> _What you have to do_: Make an exact copy of the lines from the top of the entries below through the line with "1568x705 pixels.". Leave all pictures out.

*** Block opens ***

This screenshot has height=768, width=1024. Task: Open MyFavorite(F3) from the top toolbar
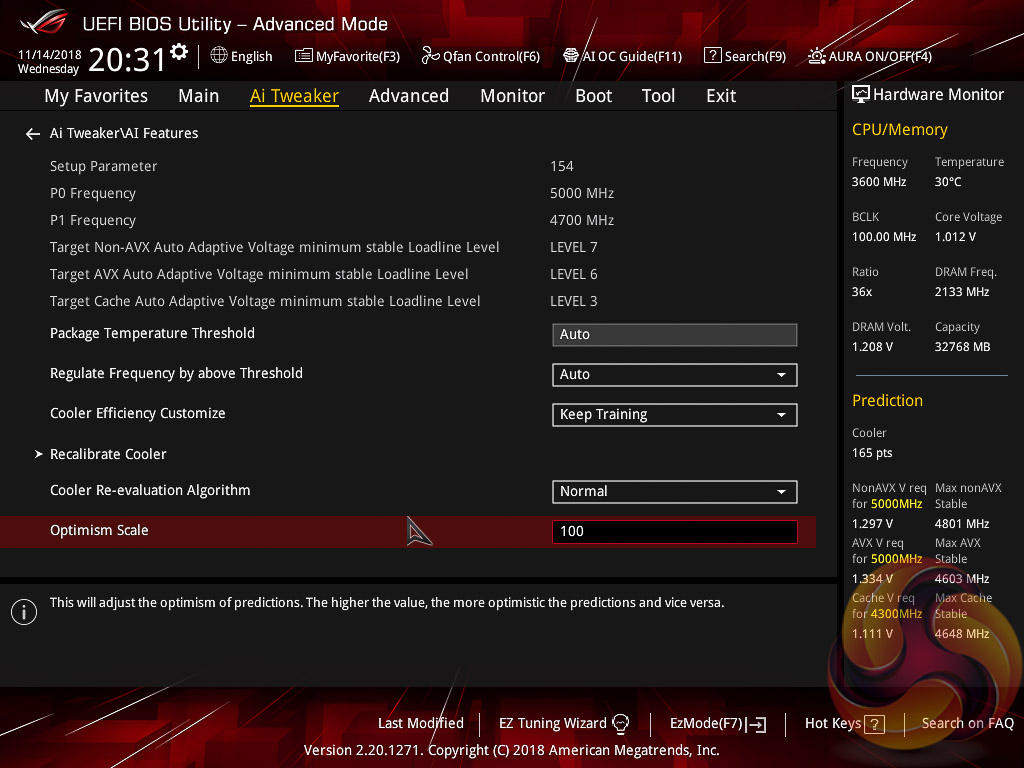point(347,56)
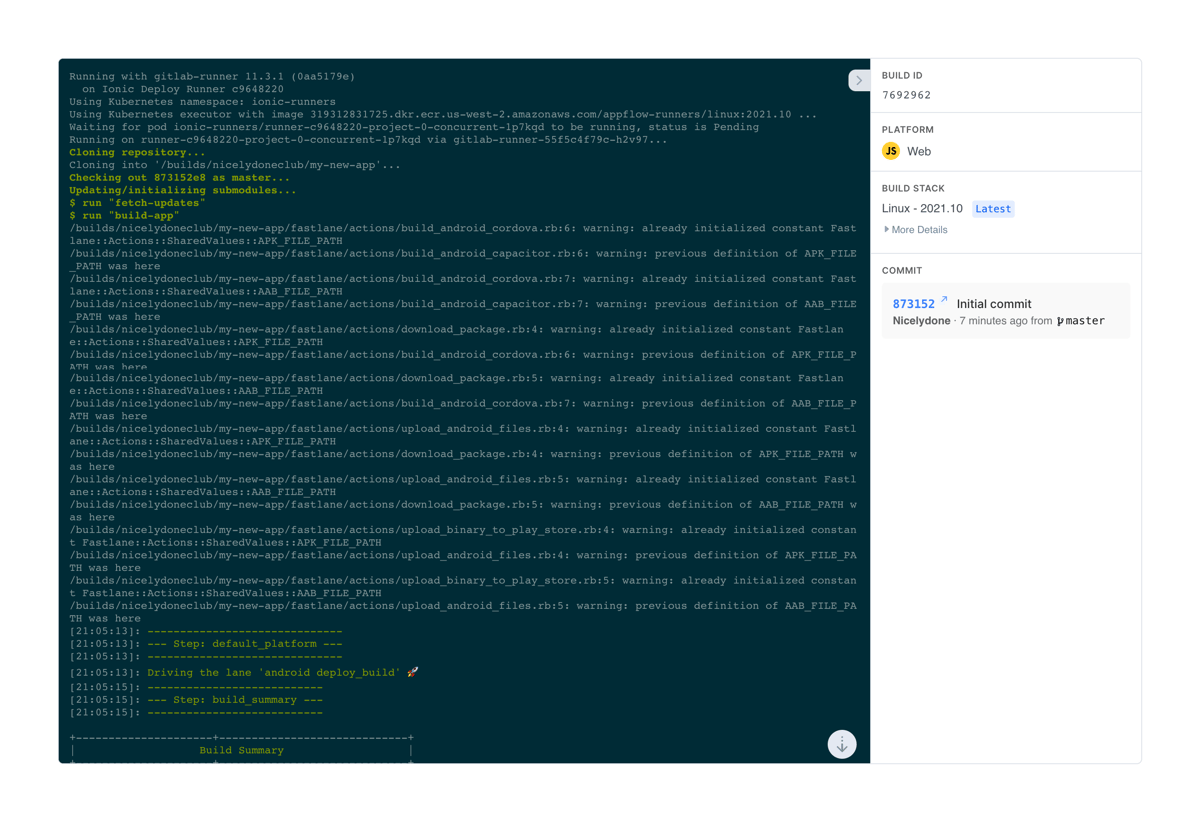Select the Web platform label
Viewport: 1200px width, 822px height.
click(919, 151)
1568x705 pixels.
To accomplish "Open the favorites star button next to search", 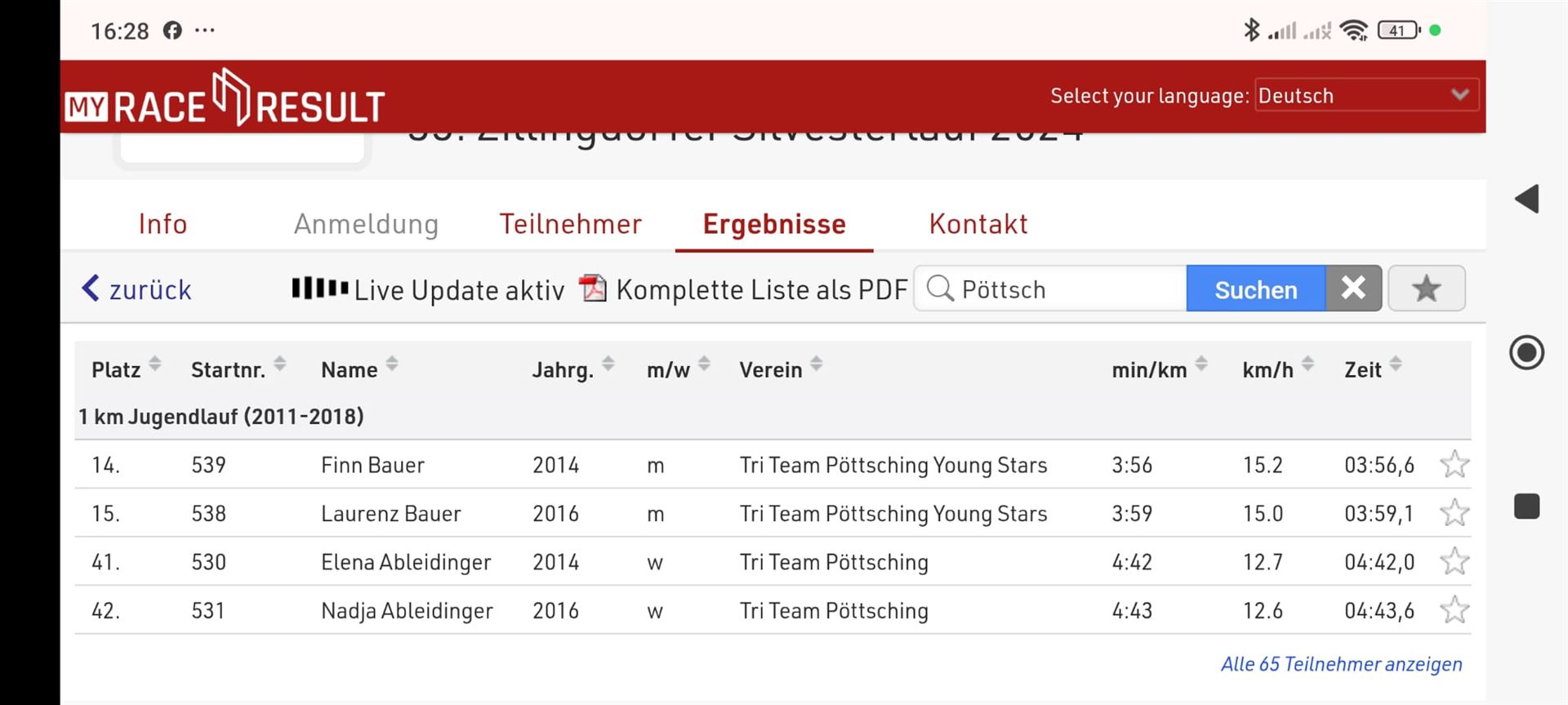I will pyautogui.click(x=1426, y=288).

*** Block closes ***

> _Answer to this task_:
This screenshot has height=768, width=1024. Task: Open MyFavorite(F3) from the top toolbar
point(347,56)
Select the Web platform label
Viewport: 1200px width, 822px height.
click(919, 151)
1568x705 pixels.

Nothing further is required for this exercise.